• Data rows

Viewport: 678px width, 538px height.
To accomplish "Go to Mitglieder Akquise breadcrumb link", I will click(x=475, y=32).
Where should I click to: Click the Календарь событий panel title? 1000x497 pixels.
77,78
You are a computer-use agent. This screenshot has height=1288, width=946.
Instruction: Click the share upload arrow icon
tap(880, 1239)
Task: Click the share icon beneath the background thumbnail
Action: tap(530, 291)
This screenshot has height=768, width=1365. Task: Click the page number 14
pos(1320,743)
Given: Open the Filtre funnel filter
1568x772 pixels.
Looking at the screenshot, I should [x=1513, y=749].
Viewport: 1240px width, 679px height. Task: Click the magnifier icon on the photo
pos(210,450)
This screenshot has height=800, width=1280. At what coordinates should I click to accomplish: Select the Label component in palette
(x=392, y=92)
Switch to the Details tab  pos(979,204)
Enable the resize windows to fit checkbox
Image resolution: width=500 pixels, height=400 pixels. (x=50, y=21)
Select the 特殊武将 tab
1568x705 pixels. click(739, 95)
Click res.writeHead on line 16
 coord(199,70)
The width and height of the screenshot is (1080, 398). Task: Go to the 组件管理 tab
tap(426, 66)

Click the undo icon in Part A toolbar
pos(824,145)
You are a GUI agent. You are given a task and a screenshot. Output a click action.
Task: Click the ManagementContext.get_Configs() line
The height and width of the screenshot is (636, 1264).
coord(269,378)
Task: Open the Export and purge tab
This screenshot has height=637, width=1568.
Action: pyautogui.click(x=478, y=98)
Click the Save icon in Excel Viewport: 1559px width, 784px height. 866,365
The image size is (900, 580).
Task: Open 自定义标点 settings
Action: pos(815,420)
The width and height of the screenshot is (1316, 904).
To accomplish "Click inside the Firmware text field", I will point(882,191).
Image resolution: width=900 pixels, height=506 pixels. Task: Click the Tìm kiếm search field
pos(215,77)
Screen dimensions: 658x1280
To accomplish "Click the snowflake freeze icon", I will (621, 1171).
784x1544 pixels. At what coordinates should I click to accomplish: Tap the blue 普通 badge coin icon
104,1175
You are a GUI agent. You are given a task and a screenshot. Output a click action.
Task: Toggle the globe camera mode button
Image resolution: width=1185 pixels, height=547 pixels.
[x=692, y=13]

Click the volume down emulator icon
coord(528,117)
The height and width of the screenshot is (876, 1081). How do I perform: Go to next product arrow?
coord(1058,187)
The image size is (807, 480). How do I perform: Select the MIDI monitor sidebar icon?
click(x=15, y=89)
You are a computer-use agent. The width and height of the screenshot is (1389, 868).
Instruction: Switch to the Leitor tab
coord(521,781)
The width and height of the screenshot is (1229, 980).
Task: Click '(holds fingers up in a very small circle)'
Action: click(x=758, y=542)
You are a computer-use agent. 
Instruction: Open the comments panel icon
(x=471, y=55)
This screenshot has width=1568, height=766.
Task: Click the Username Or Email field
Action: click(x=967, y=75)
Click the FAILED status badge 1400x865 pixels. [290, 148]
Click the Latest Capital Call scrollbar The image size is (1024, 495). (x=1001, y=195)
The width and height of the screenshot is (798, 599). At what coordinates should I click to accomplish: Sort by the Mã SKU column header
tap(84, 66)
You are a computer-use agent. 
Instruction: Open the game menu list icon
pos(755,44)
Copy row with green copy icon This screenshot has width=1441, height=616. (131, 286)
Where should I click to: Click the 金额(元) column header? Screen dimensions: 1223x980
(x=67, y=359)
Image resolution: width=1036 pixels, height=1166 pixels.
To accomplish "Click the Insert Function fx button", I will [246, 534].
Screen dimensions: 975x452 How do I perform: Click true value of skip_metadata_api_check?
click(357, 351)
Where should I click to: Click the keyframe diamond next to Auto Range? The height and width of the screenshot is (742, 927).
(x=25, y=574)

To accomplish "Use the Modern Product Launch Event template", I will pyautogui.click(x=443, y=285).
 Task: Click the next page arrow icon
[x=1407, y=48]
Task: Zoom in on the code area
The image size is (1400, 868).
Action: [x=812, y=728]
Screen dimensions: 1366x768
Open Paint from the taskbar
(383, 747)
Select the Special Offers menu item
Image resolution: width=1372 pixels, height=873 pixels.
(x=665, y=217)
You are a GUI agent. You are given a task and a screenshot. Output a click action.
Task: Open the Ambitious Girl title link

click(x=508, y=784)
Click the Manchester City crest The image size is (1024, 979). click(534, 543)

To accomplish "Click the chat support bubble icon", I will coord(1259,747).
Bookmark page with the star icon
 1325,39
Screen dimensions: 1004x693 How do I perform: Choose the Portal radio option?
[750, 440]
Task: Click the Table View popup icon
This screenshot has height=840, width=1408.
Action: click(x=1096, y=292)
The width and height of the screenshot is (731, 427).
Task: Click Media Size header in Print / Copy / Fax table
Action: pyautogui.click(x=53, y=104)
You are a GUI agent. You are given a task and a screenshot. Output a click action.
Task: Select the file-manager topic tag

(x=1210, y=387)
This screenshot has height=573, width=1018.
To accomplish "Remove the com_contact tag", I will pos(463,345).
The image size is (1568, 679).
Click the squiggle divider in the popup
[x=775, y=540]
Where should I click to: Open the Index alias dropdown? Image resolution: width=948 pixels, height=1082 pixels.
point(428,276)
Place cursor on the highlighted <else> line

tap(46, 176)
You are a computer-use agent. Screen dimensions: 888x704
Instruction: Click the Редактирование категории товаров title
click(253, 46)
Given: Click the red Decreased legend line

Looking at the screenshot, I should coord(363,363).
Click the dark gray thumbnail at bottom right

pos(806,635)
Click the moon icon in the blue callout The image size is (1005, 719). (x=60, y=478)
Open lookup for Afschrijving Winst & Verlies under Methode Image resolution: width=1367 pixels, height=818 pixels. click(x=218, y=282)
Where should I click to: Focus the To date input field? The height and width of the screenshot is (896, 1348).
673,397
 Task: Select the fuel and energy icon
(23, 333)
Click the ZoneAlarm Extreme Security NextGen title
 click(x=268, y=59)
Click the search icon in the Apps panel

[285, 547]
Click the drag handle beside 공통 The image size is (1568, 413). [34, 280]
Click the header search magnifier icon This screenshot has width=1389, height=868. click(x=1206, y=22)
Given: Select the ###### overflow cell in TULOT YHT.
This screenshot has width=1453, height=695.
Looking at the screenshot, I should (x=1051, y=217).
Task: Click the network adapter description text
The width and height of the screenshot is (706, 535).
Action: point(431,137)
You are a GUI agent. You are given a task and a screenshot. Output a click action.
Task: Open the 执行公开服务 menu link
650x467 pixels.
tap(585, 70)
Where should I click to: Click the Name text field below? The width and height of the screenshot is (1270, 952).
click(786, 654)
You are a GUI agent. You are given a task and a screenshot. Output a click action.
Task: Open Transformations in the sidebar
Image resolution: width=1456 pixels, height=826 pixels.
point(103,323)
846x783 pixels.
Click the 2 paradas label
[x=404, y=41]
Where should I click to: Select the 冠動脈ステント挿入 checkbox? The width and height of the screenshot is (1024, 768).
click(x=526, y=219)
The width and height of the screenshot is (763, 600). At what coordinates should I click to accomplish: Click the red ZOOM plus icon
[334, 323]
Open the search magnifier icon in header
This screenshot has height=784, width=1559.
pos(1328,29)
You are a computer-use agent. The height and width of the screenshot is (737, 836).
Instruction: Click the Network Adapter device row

• Work to do
Copy every one of the records above line for line, keeping each character unchanged.

• Output for this exercise
Viewport: 678px width, 538px height.
To accomplish "Go to Mitglieder Akquise breadcrumb link", I will click(x=475, y=32).
Where should I click to: Click the Календарь событий panel title? 1000x497 pixels.
77,78
You are a computer-use agent. This screenshot has height=1288, width=946.
Instruction: Click the share upload arrow icon
tap(880, 1239)
Task: Click the share icon beneath the background thumbnail
Action: tap(530, 291)
This screenshot has height=768, width=1365. Task: Click the page number 14
pos(1320,743)
Given: Open the Filtre funnel filter
1568x772 pixels.
Looking at the screenshot, I should [x=1513, y=749].
Viewport: 1240px width, 679px height. Task: Click the magnifier icon on the photo
pos(210,450)
This screenshot has height=800, width=1280. At what coordinates should I click to accomplish: Select the Label component in palette
(x=392, y=92)
Switch to the Details tab  pos(979,204)
Enable the resize windows to fit checkbox
Image resolution: width=500 pixels, height=400 pixels. (x=50, y=21)
Select the 特殊武将 tab
1568x705 pixels. click(739, 95)
Click res.writeHead on line 16
 coord(199,70)
The width and height of the screenshot is (1080, 398). Task: Go to the 组件管理 tab
tap(426, 66)

Click the undo icon in Part A toolbar
pos(824,145)
You are a GUI agent. You are given a task and a screenshot. Output a click action.
Task: Click the ManagementContext.get_Configs() line
The height and width of the screenshot is (636, 1264).
coord(269,378)
Task: Open the Export and purge tab
This screenshot has height=637, width=1568.
Action: pyautogui.click(x=478, y=98)
Click the Save icon in Excel Viewport: 1559px width, 784px height. 866,365
The image size is (900, 580).
Task: Open 自定义标点 settings
Action: pos(815,420)
The width and height of the screenshot is (1316, 904).
To accomplish "Click inside the Firmware text field", I will point(882,191).
Image resolution: width=900 pixels, height=506 pixels. Task: Click the Tìm kiếm search field
pos(215,77)
Screen dimensions: 658x1280
To accomplish "Click the snowflake freeze icon", I will (621, 1171).
784x1544 pixels. At what coordinates should I click to accomplish: Tap the blue 普通 badge coin icon
104,1175
You are a GUI agent. You are given a task and a screenshot. Output a click action.
Task: Toggle the globe camera mode button
Image resolution: width=1185 pixels, height=547 pixels.
[x=692, y=13]

Click the volume down emulator icon
coord(528,117)
The height and width of the screenshot is (876, 1081). How do I perform: Go to next product arrow?
coord(1058,187)
The image size is (807, 480). How do I perform: Select the MIDI monitor sidebar icon?
click(x=15, y=89)
You are a computer-use agent. The width and height of the screenshot is (1389, 868).
Instruction: Switch to the Leitor tab
coord(521,781)
The width and height of the screenshot is (1229, 980).
Task: Click '(holds fingers up in a very small circle)'
Action: click(x=758, y=542)
You are a computer-use agent. 
Instruction: Open the comments panel icon
(x=471, y=55)
This screenshot has width=1568, height=766.
Task: Click the Username Or Email field
Action: click(x=967, y=75)
Click the FAILED status badge 1400x865 pixels. [290, 148]
Click the Latest Capital Call scrollbar The image size is (1024, 495). (x=1001, y=195)
The width and height of the screenshot is (798, 599). At what coordinates should I click to accomplish: Sort by the Mã SKU column header
tap(84, 66)
You are a computer-use agent. 
Instruction: Open the game menu list icon
pos(755,44)
Copy row with green copy icon This screenshot has width=1441, height=616. (131, 286)
Where should I click to: Click the 金额(元) column header? Screen dimensions: 1223x980
(x=67, y=359)
Image resolution: width=1036 pixels, height=1166 pixels.
To accomplish "Click the Insert Function fx button", I will [246, 534].
Screen dimensions: 975x452 How do I perform: Click true value of skip_metadata_api_check?
click(357, 351)
Where should I click to: Click the keyframe diamond next to Auto Range? The height and width of the screenshot is (742, 927).
(x=25, y=574)

To accomplish "Use the Modern Product Launch Event template", I will pyautogui.click(x=443, y=285).
 Task: Click the next page arrow icon
[x=1407, y=48]
Task: Zoom in on the code area
The image size is (1400, 868).
Action: [x=812, y=728]
Screen dimensions: 1366x768
Open Paint from the taskbar
(383, 747)
Select the Special Offers menu item
Image resolution: width=1372 pixels, height=873 pixels.
(x=665, y=217)
You are a GUI agent. You are given a task and a screenshot. Output a click action.
Task: Open the Ambitious Girl title link

click(x=508, y=784)
Click the Manchester City crest The image size is (1024, 979). click(534, 543)

To accomplish "Click the chat support bubble icon", I will coord(1259,747).
Bookmark page with the star icon
 1325,39
Screen dimensions: 1004x693 How do I perform: Choose the Portal radio option?
[750, 440]
Task: Click the Table View popup icon
This screenshot has height=840, width=1408.
Action: click(x=1096, y=292)
The width and height of the screenshot is (731, 427).
Task: Click Media Size header in Print / Copy / Fax table
Action: pyautogui.click(x=53, y=104)
You are a GUI agent. You are given a task and a screenshot. Output a click action.
Task: Select the file-manager topic tag

(x=1210, y=387)
This screenshot has height=573, width=1018.
To accomplish "Remove the com_contact tag", I will pos(463,345).
The image size is (1568, 679).
Click the squiggle divider in the popup
[x=775, y=540]
Where should I click to: Open the Index alias dropdown? Image resolution: width=948 pixels, height=1082 pixels.
point(428,276)
Place cursor on the highlighted <else> line

tap(46, 176)
You are a computer-use agent. Screen dimensions: 888x704
Instruction: Click the Редактирование категории товаров title
click(253, 46)
Given: Click the red Decreased legend line

Looking at the screenshot, I should coord(363,363).
Click the dark gray thumbnail at bottom right

pos(806,635)
Click the moon icon in the blue callout The image size is (1005, 719). (x=60, y=478)
Open lookup for Afschrijving Winst & Verlies under Methode Image resolution: width=1367 pixels, height=818 pixels. click(x=218, y=282)
Where should I click to: Focus the To date input field? The height and width of the screenshot is (896, 1348).
673,397
 Task: Select the fuel and energy icon
(23, 333)
Click the ZoneAlarm Extreme Security NextGen title
 click(x=268, y=59)
Click the search icon in the Apps panel

[285, 547]
Click the drag handle beside 공통 The image size is (1568, 413). [34, 280]
Click the header search magnifier icon This screenshot has width=1389, height=868. click(x=1206, y=22)
Given: Select the ###### overflow cell in TULOT YHT.
This screenshot has width=1453, height=695.
Looking at the screenshot, I should (x=1051, y=217).
Task: Click the network adapter description text
The width and height of the screenshot is (706, 535).
Action: point(431,137)
You are a GUI agent. You are given a task and a screenshot. Output a click action.
Task: Open the 执行公开服务 menu link
650x467 pixels.
tap(585, 70)
Where should I click to: Click the Name text field below? The width and height of the screenshot is (1270, 952).
click(786, 654)
You are a GUI agent. You are given a task and a screenshot. Output a click action.
Task: Open Transformations in the sidebar
Image resolution: width=1456 pixels, height=826 pixels.
point(103,323)
846x783 pixels.
Click the 2 paradas label
[x=404, y=41]
Where should I click to: Select the 冠動脈ステント挿入 checkbox? The width and height of the screenshot is (1024, 768).
click(x=526, y=219)
The width and height of the screenshot is (763, 600). At what coordinates should I click to accomplish: Click the red ZOOM plus icon
[334, 323]
Open the search magnifier icon in header
This screenshot has height=784, width=1559.
pos(1328,29)
You are a computer-use agent. The height and width of the screenshot is (737, 836).
Instruction: Click the Network Adapter device row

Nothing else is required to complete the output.